Rounding Error, Short Squeeze, And Cost Of Recap

Via Peter Tchir of TF Market Advisors

Job report definitely better than expected, but if 50k comes from the striking Verizon employees coming back to work it is less impressive.  Underemployment continues to be weak.  It also seems strange that strength in hiring came in services; whereas, employment in the ISM Services report was weak.  Anyways, not a bad report, but nothing overly exciting in a country this large.  I was trying to find out how many cities over 20,000 people the country has?  How many people per city got jobs?  I think if we reported the number on that basis, 100k would still bring tears to the eyes in a country that has seen jobs ravaged.  It's not even worth talking about the quality of the jobs or what they pay.  I have heard that this number takes the double dip talk off the table.  I am not sure why it would do that.  It indicates we haven't double dipped yet, but certainly doesn't take it off the table.

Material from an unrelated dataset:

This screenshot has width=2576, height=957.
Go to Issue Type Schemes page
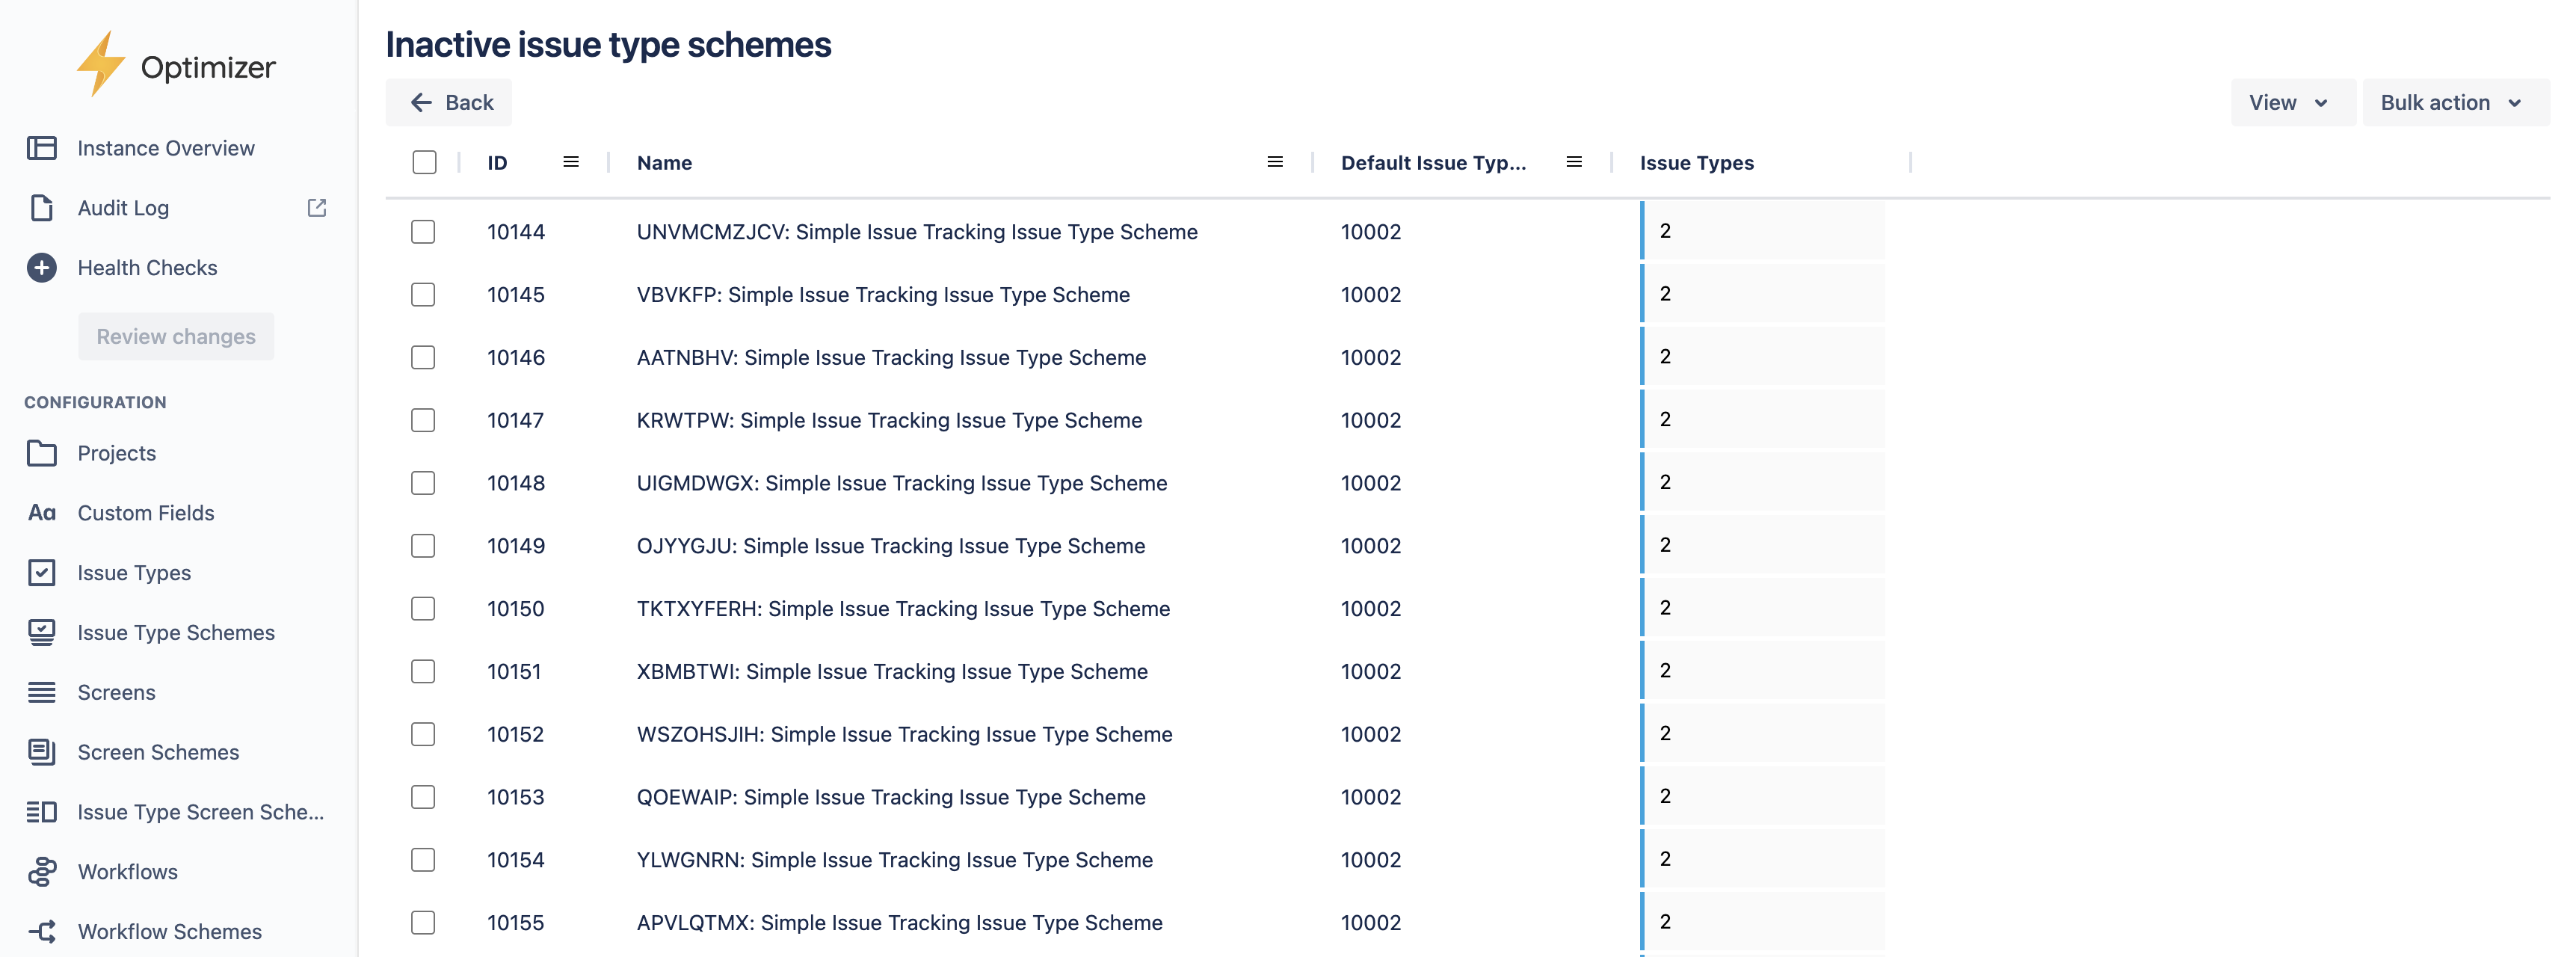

The rally has been strong across many products, but once again has all the signs of a short squeeze rally.  The weakest and most beaten up sectors and names have performed the best.  Anything that was a "hedge" tool, has also outperformed.  In credit, IG17 is trading at 138 which is about 8 bps rich to intrinsics.  That means that the index is outperforming the single names in CDS by a lot.  At this stage either single names will snap tighter or the index will revert as the "arbs" come in to close this gap.  Since the underlying bond market remains tentative (LQD is tighter on a spread basis, but lower in price, and stable on shares outstanding), I think it is likely that the indices will underperform single names.  Now is a good time to reset shorts in index.  The fact that price action has been one of the biggest factors in the price action is not a great sign.  That rationale can turn quickly and leaves a lot of weak longs in credit.

Dexia.....Dexia was going to be saved.  Then it was going to be good bank/bad bank.  All banks are going to get recapitalized.  Lots of rumors, lots of noise, and little action.  Why so little action?  Because little Dexia that was largely off the radar screen, has 570 BILLION EURO of assets.  It isn't that little and the risk some country or countries have to assume is not de minimus.  In fact the risk is large and figuring out who should bear what risk and who should take losses is not simple.  What we have seen over time, is that Europe is great at making announcements, but poor at following through.  And I'm not blaming them, what politician really wants to throw away a couple hundred billion of taxpayer money?  In reality, the only fact that we know for sure is that Dexia stock has been halted for almost 24 hours and its last price was 0.85 euro per share.  As bank shares have rallied on the recapitalization stories, has anyone bothered to ask what price the shares will be at after the recapitalization?  How much dilution with the governments want for their money?  Will it be punitive?  Before getting to excited about the prospect of government infusions for banks, investors should spend a few minutes figuring out if governments and citizens will want to take their pound of flesh as the cost for more infusions?  The governments may want to protect creditors of banks and prevent banks from failing, but it doesn't mean that they want bankers to be rich.  Maybe they will use AIG as an example of what a bailout should cost shareholders.

Anyways, this rally seems overdone.  European stocks and credit are sluggish today.  The data, while not bad, seems priced in already, and being long because "Europe gets it" is risky, because even if they finally get it, do they still have the resources to fix it, or a system that is simple enough to let them agree on how to fix it?  I am dubious, and at 1080 was willing to give some benefit of the doubt to the EU, but at 1170, I am happy to bet against them.

HY seems more attractive than stocks for a long in any case.  HYG experience a solid flush earlier this week and may be more resilient if we get another leg down.  Though for all the talk about low default rates, Friendly's filed for bankruptcy and the market seemed very willing to believe that EK and AMR were both on the verge of filing.  When default rumours aren't dismissed easily, there is probably a real nagging concern just below the surface.